My worst case of bullying came from none other than an adult. I was at work, doing my thing helping customers, as normal. Out of nowhere I got asked, ‘Did you get kicked in the face by a horse?’ To tell you I was hurt doesn’t do my feelings any justice. In that moment, I saw red. But, I corrected this lost soul. ‘No, I was born with cleft lip and palate.’ I had the support of all my co-workers when that happened. Maybe it’s because I have it, but I can be in a crowded room and point out anyone else who has it. I would never ask a person such a mean, heartless question as he did to me.
Accepting My Cleft
Let’s speed up to about four years ago. I worked in a doctor’s office and was part of the front desk crew, at the time. The nicest patient came in, and I’ll never forget her words. ‘I don’t mean to intrude, but your scar is beautiful. Your doctor did an amazing job.’ If I recall correctly, she had a newborn grandchild with cleft. I gave her hope for her grandchild’s future. That’s something that still gives me chills when I think about it.
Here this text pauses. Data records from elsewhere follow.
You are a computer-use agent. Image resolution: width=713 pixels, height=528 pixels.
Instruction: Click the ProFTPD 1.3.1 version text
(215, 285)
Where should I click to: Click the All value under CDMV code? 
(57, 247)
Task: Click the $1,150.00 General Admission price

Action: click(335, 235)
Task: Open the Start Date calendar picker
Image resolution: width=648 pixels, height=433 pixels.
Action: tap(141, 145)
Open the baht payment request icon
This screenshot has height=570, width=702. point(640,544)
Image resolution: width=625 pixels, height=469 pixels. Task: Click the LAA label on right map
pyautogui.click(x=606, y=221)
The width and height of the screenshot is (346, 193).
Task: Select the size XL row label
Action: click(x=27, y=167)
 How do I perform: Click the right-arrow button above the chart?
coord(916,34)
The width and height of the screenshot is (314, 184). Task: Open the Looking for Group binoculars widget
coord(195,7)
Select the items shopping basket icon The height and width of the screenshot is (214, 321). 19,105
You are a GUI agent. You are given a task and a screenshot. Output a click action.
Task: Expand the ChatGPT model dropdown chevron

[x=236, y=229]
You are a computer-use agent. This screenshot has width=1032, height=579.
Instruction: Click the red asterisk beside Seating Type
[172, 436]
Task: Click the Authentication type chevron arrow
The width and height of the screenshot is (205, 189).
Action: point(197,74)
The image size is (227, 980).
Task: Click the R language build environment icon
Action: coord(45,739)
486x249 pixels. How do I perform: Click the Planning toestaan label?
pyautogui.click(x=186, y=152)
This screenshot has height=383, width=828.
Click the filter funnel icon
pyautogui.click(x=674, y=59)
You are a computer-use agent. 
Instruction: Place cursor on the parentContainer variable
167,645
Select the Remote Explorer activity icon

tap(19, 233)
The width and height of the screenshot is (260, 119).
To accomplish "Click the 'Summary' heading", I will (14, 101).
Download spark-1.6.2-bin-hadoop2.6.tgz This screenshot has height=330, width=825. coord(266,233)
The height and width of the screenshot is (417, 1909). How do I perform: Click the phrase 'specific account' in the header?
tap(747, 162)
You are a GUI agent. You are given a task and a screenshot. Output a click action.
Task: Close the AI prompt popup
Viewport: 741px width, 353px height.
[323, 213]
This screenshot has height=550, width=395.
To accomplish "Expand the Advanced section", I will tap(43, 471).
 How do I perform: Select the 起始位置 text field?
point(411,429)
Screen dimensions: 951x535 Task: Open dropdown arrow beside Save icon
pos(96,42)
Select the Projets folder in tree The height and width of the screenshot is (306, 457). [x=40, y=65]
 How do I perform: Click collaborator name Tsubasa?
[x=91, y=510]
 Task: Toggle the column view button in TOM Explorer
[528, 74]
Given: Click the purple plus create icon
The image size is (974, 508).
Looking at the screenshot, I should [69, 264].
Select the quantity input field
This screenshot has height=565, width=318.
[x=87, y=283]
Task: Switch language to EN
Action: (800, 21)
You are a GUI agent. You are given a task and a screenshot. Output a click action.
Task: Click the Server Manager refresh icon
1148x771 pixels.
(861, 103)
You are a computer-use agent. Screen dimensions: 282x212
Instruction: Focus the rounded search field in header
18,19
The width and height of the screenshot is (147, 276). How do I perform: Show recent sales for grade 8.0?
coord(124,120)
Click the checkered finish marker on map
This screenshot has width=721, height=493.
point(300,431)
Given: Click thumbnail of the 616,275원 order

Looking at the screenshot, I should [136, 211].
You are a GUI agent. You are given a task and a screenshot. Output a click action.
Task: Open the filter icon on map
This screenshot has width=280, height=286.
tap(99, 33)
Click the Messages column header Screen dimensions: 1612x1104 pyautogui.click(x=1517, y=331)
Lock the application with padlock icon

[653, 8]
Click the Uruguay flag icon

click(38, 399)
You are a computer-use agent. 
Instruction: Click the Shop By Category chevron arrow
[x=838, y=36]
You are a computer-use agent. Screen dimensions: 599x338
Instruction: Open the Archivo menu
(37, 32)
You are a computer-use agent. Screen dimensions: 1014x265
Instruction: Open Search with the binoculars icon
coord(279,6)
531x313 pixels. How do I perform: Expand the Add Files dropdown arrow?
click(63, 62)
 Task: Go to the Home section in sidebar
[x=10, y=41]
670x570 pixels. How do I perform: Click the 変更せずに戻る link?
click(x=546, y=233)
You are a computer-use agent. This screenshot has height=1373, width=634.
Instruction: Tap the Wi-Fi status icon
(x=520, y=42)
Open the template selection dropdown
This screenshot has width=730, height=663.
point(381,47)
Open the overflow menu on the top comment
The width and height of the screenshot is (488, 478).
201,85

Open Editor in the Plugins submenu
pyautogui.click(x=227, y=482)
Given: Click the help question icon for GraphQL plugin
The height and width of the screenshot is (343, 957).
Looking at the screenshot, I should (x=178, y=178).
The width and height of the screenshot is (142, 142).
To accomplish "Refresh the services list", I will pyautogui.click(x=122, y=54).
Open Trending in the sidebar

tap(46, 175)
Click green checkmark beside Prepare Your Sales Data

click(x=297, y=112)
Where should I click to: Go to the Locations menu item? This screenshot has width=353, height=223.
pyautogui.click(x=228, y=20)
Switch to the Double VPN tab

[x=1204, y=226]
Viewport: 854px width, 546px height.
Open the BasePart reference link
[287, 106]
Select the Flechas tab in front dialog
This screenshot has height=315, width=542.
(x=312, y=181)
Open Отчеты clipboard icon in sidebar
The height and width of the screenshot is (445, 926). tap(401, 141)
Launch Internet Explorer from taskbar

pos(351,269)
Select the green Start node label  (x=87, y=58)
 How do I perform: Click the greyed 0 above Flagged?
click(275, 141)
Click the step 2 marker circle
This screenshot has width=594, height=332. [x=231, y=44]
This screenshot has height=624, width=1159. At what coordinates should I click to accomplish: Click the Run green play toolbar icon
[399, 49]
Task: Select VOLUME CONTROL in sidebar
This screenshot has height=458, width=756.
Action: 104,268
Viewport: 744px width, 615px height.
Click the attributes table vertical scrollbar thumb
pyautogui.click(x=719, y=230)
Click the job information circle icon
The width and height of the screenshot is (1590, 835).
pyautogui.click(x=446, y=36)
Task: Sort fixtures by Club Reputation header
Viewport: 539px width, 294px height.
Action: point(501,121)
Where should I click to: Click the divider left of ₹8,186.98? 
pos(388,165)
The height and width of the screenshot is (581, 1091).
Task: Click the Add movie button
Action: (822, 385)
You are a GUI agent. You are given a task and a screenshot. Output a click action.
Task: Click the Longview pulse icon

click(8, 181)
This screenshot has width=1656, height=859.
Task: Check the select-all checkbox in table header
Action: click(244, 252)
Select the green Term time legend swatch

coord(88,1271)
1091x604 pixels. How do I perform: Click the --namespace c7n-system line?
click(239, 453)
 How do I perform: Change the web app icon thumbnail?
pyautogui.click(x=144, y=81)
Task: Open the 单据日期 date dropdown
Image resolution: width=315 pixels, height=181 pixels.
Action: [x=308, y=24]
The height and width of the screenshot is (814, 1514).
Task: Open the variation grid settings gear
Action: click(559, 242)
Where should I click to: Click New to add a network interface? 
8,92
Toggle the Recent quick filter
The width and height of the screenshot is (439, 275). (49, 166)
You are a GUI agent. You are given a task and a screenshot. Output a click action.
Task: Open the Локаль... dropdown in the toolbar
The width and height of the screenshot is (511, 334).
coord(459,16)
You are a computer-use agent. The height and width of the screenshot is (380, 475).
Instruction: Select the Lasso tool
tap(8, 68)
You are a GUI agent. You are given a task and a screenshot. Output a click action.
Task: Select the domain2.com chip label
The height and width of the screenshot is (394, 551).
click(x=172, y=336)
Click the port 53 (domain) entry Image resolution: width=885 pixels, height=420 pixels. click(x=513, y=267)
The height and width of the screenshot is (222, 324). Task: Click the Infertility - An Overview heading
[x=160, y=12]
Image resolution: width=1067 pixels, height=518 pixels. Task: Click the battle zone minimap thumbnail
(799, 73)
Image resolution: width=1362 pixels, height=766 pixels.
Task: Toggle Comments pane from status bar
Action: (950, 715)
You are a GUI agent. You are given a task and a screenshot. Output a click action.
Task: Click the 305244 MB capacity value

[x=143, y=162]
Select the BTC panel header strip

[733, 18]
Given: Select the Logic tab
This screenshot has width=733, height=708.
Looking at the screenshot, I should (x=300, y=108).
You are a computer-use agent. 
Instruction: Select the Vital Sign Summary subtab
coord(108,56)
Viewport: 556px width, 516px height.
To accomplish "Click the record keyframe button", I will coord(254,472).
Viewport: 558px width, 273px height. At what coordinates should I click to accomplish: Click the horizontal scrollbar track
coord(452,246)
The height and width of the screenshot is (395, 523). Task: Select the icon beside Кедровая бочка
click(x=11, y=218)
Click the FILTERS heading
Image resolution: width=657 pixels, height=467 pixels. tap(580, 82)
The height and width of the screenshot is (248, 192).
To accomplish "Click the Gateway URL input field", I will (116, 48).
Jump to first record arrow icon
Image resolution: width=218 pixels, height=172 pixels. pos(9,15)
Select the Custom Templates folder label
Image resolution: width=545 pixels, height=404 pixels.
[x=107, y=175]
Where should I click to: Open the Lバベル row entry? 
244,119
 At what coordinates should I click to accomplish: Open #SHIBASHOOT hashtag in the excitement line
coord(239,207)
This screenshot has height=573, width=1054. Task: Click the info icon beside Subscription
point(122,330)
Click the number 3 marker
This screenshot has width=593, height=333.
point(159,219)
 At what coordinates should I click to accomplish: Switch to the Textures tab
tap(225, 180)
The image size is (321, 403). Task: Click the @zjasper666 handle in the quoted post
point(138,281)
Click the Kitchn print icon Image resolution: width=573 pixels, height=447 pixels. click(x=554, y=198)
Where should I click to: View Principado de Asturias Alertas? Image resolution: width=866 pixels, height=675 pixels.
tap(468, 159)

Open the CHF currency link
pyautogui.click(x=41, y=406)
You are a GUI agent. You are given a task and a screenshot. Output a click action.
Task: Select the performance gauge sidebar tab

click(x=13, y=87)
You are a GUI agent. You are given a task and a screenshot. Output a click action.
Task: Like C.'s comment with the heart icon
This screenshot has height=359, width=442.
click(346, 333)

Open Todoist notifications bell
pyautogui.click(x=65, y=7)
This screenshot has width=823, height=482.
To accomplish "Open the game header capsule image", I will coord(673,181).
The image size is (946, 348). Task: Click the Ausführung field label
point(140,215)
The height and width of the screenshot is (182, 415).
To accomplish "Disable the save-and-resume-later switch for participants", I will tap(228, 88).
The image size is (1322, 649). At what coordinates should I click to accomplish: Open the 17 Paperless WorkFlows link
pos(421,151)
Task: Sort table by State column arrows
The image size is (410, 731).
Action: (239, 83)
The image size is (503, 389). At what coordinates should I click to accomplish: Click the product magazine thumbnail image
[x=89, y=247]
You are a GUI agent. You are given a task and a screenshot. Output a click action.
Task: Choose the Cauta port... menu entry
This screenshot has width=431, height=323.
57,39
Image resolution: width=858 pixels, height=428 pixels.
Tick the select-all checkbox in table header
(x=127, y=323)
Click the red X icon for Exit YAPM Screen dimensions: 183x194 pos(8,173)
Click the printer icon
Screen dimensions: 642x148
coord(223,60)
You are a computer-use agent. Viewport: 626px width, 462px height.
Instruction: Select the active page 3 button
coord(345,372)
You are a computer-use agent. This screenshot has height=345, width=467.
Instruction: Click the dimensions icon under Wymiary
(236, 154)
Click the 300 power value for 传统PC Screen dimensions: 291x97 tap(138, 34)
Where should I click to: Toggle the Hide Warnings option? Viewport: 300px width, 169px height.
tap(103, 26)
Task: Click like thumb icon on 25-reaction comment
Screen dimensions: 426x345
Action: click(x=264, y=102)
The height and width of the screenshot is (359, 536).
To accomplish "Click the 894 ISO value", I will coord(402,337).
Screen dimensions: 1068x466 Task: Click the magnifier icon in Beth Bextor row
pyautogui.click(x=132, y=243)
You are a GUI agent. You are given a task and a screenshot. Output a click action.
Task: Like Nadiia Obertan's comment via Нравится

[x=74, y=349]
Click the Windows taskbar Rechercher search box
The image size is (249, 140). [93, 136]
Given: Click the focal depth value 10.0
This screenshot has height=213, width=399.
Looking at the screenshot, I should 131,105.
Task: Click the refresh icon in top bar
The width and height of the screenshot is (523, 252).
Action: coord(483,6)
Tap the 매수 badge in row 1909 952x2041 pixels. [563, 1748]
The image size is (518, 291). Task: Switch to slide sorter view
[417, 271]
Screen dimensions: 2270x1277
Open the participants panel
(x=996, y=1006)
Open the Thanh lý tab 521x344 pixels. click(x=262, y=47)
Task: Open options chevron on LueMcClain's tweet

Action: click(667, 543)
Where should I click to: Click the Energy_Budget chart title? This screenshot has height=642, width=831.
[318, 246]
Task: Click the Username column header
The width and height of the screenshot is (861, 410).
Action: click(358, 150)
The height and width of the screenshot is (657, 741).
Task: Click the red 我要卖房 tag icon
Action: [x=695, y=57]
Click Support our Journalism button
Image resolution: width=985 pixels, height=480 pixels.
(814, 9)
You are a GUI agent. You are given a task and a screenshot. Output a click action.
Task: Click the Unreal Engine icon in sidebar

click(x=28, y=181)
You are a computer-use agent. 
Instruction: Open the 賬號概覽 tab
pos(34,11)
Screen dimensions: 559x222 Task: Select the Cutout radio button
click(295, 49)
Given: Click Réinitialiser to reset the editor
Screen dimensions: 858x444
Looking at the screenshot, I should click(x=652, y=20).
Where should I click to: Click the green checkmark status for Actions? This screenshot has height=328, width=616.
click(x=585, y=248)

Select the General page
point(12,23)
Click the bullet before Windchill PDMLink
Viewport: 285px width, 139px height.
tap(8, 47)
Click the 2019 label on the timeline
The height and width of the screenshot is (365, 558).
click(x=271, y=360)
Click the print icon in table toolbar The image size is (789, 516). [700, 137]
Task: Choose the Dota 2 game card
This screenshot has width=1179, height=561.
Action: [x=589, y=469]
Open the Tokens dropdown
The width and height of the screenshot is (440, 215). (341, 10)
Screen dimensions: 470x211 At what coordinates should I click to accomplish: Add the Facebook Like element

My decision to share my story doesn’t come lightly. Thanks to Sammit, I knew it was something I should do, with her added support. There were moments throughout my story that hurt, but I share them so the many parents out there can know their child was given this genetic condition to show how strong they are, and how strong they will grow to be. I’m now 28, and I haven’t seen Dr. Boyajian, Dr. Orlando, Dr. Horton, or their staff in many years. But they are a major part in my story. In 2014, I requested my medical records from the Children’s Hospital, which is why I’m able to know so much about my journey. I would not change a single thing. My parents, siblings, grandparents, aunts, uncles, cousins, best friends, and boyfriend have all made my journey special. I am cleft strong. I am cleft proud.”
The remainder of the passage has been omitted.